[Exercise requirements]
If pictures appear among the lines below, leave them out while you return exactly the lines from the one with "You are a GUI" through the one with "Given: Click the weeks number input box".
+===+
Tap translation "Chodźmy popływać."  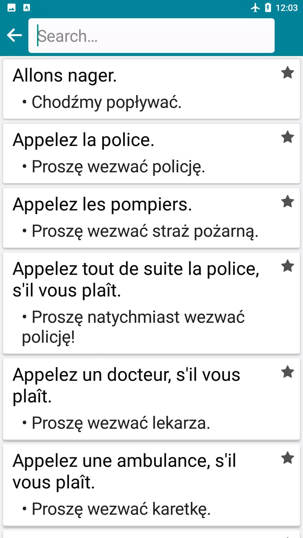107,102
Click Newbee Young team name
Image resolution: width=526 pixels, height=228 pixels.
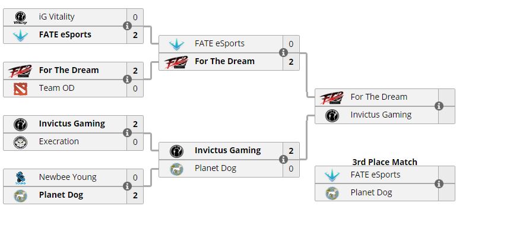click(x=68, y=177)
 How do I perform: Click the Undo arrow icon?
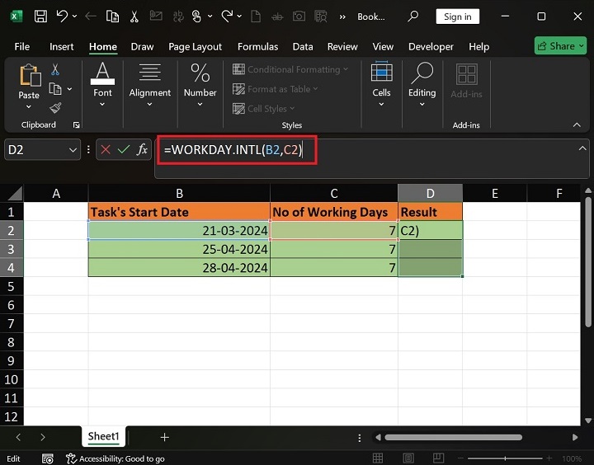tap(63, 16)
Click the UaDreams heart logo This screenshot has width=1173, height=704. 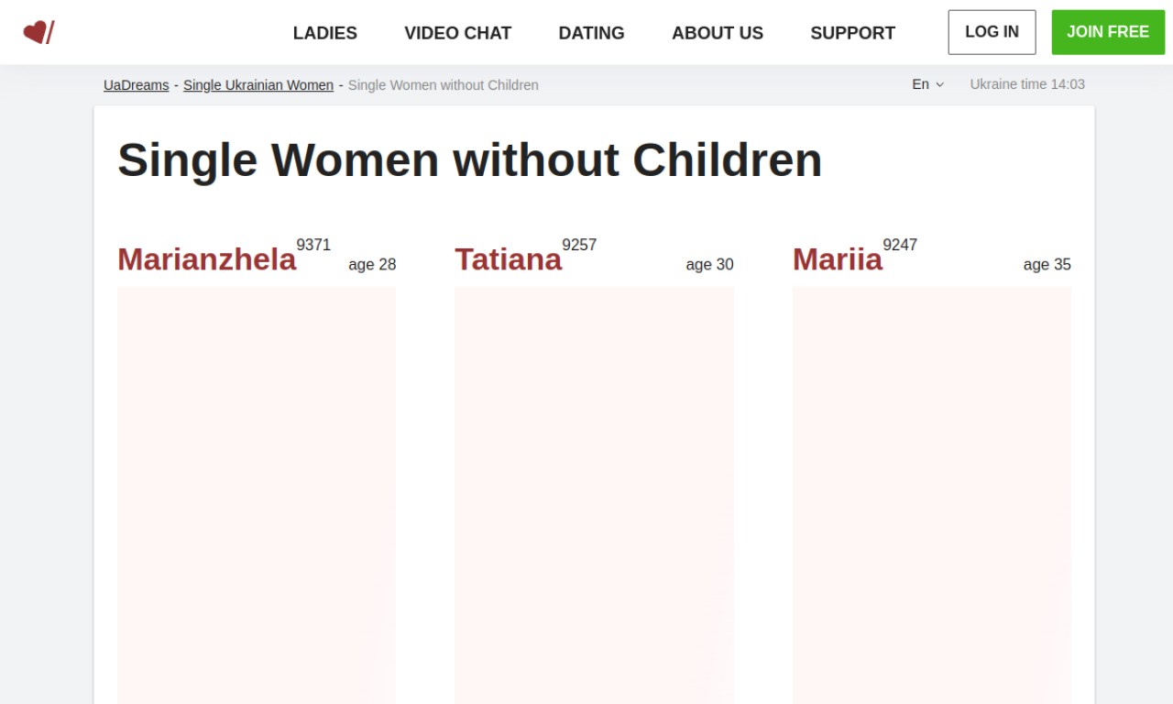point(38,32)
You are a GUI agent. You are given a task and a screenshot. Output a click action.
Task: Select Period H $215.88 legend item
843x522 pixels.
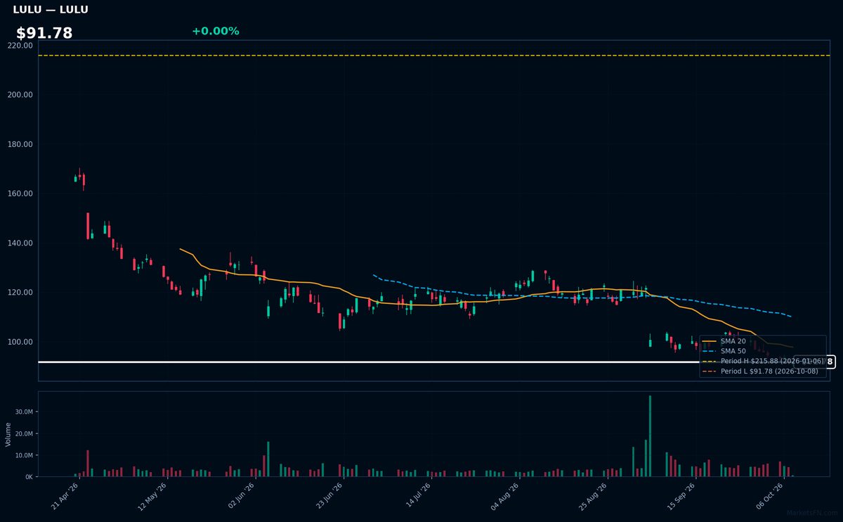[763, 361]
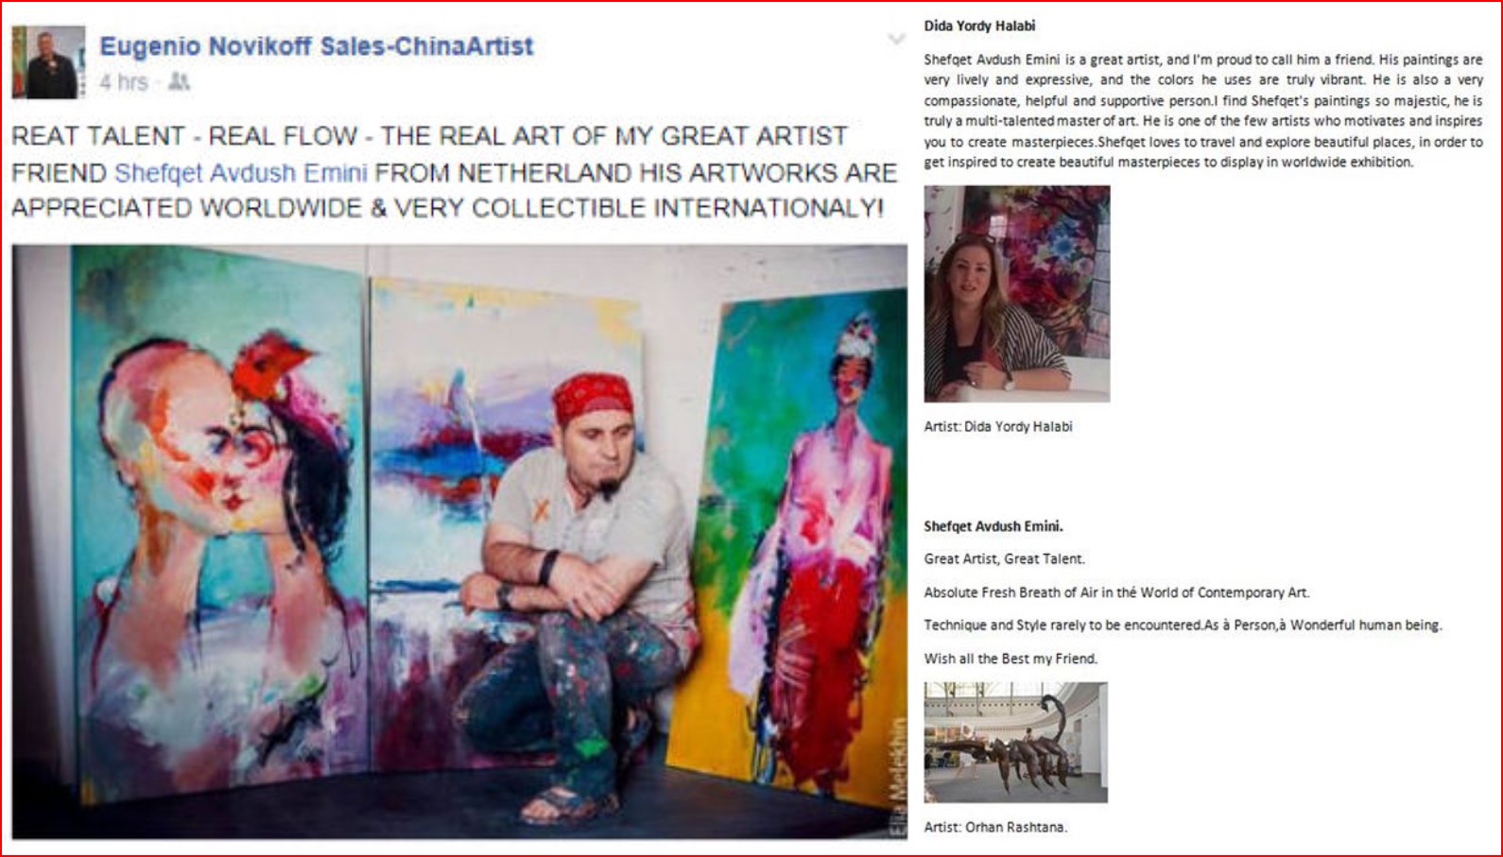
Task: Open the artist studio photo in the post
Action: coord(459,541)
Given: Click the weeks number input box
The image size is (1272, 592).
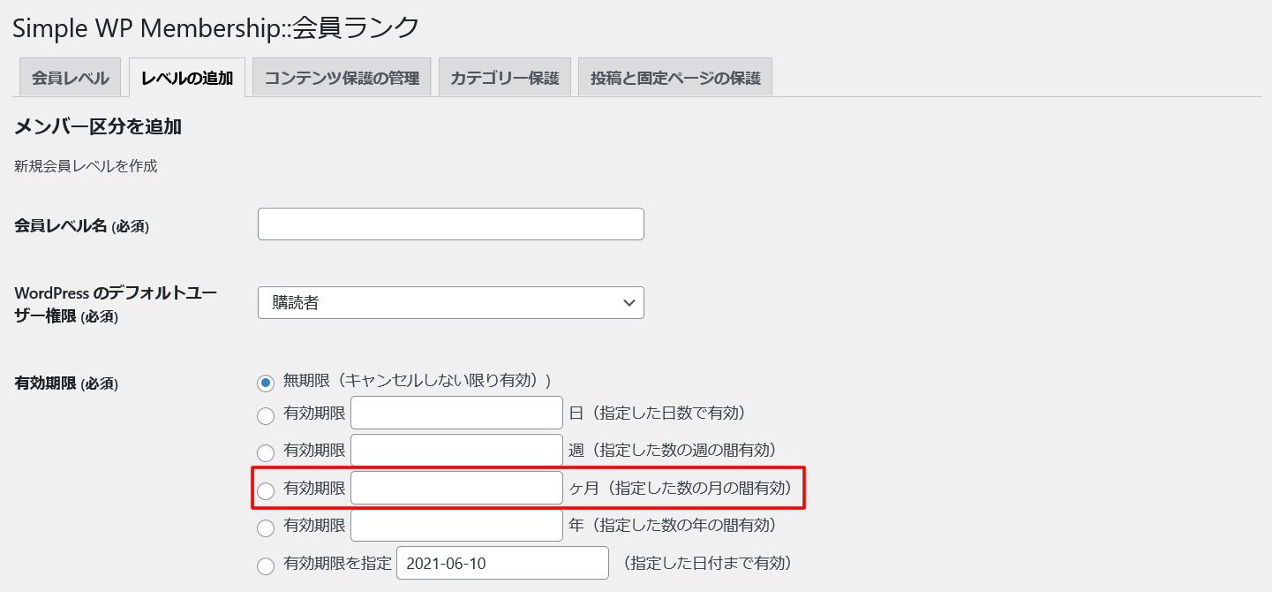Looking at the screenshot, I should click(456, 450).
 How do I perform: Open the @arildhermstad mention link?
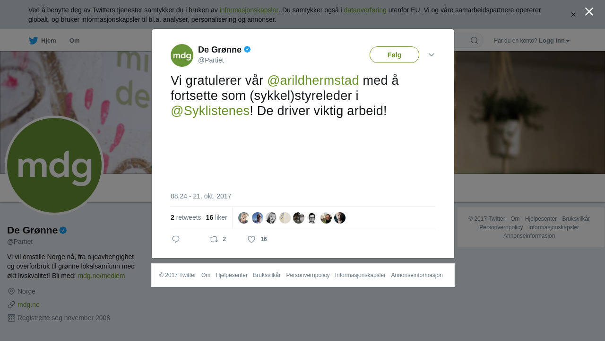(x=313, y=81)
+===+
[Response to the task]
You are a GUI agent. You are given a task and a screenshot. Output a click action.
Task: Select Period H $215.88 legend item
843x522 pixels.
[763, 361]
Task: Open the artist studio photo in the post
Action: coord(459,541)
Given: Click the weeks number input box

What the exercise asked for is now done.